The relevant points you're looking for are the percentiles:
% generate sample data
data = [randn(900,1) ; randn(50,1)*3 + 5; ; randn(50,1)*3 - 5];
subplot(121), hist(data)
subplot(122), boxplot(data)
% find 5th, 95th percentiles (range that contains 90% of the data)
limits = prctile(data, [5 95])
% find data in that range
reducedData = data(limits(1) < data & data < limits(2));
Other approachs exist to detect outliers, such as the IQR outlier test and the three standard deviation rule, among many others:
%% three standard deviation rule
z = 3;
bounds = z * std(data)
reducedData = data( abs(data-mean(data)) < bounds );
and
%% IQR outlier test
Q = prctile(data, [25 75]);
IQ = Q(2)-Q(1);
%a = 1.5; % mild outlier
a = 3.0; % extreme outlier
bounds = [Q(1)-a*IQ , Q(2)+a*IQ]
reducedData = data(bounds(1) < data & data < bounds(2));
BTW if you want to get the z value (|X|<z) that corresponds to 90% area under the curve, use:
area = 0.9; % two-tailed probability
z = norminv(1-(1-area)/2)
Maybe you should try mean value (in matlab: mean) and standard deviation (in matlab: std)?
What is the statistic distribution of your data?
See also this wiki page, section "Interpretation and application".
In general for almost every distribution, very useful Chebyshev's inequalities take place.
In most of the cases this should work:
meanval = mean(data)
stDev = std(data)
and probably the most (75%) of your values will be placed in range:
<meanVal - 2*stDev, meanVal + 2*stDev>
it seems like maybe you want to find the number x in [-24,24] that maximizes the number of sample points in [x,x+1.44]; probably the fastest way to do this involves a sort of the sample points, which is ultimately nlog(n) time; a cheesy approximation would be as follows:
brkpoints = linspace(-24,24-1.44,n_brkpoints); %choose n_brkpoints big, but < # of sample points?

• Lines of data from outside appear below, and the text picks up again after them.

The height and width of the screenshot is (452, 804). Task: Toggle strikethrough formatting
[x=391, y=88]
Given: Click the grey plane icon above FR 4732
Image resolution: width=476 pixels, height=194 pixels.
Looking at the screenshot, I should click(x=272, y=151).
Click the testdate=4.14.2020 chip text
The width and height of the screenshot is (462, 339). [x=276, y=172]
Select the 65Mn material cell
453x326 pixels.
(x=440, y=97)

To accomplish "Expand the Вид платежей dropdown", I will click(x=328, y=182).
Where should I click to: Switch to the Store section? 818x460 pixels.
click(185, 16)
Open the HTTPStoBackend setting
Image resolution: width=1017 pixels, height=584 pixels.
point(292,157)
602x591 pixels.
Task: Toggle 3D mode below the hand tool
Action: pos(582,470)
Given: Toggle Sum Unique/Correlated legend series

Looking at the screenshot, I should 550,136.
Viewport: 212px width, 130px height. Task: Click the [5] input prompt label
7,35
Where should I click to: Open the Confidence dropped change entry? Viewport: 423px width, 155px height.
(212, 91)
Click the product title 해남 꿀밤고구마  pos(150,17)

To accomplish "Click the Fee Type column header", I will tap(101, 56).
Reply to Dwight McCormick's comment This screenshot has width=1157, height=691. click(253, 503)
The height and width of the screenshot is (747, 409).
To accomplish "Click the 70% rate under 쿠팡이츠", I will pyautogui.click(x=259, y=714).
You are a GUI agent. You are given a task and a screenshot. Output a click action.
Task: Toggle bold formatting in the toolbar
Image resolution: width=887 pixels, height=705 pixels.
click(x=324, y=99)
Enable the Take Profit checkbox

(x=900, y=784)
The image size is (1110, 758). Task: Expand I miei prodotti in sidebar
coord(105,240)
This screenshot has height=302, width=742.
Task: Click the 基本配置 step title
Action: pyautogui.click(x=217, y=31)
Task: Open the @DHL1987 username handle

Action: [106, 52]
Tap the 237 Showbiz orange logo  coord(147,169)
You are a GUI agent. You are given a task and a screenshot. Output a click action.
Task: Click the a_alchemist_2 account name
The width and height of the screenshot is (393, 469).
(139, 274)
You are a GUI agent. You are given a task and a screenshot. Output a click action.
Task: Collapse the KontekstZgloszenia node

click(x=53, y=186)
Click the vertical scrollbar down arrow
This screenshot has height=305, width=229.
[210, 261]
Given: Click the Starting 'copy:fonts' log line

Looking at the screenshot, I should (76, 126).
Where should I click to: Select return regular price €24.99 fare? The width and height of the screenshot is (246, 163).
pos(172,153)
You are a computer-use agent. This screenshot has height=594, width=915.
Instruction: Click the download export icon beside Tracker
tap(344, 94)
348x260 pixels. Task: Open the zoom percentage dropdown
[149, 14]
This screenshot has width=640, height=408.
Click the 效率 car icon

n_count = histc(data,[brkpoints,inf]); %count # data points between breakpoints;
accbins = 1.44 / (brkpoints(2) - brkpoints(1); %# of bins to accumulate;
cscount = cumsum(n_count); %half of the boxcar sum computation;
boxsum = cscount - [zeros(accbins,1);cscount(1:end-accbins)]; %2nd half;
[dum,maxi] = max(boxsum); %which interval has the maximal # counts?
lorange = brkpoints(maxi); %the lower range;
hirange = lorange + 1.44
this solution does fudge some of the corner case stuff about the bottom and top bin, etc.
note that if you're going to go by the Chebyshev inequality route, Petunin's Inequality is probably applicable, and will give a slight boost.